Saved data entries
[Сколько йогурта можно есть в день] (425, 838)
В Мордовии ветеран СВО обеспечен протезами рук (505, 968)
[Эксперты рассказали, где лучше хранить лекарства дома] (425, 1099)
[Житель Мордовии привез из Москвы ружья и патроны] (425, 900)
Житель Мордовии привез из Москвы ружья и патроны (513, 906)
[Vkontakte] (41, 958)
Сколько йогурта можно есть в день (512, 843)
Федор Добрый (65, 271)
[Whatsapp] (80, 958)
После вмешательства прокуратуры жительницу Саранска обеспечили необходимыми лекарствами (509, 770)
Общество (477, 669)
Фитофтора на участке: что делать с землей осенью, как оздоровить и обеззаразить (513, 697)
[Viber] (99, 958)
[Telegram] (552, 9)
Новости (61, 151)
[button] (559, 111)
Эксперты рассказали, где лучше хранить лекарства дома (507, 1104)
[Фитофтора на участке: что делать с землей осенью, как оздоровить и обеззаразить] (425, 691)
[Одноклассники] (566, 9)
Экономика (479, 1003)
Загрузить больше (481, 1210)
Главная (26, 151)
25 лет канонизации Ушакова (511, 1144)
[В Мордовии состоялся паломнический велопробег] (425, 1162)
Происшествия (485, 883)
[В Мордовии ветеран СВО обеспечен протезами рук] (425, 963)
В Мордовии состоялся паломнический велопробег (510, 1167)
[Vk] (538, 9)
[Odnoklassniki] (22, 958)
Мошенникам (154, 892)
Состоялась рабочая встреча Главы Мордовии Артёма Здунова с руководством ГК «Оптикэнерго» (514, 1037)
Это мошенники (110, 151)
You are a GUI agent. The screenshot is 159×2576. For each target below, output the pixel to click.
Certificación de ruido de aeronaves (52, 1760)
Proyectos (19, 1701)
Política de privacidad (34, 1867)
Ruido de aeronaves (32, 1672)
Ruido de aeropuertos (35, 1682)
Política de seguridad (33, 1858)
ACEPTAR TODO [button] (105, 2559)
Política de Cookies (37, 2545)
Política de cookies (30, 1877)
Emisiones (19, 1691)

- **WHAT TO PRODUCE**:
Return a copy of every line in the records that includes the string "Сколько".

- **WRITTEN SOLUTION**:
[Сколько йогурта можно есть в день] (425, 838)
Сколько йогурта можно есть в день (512, 843)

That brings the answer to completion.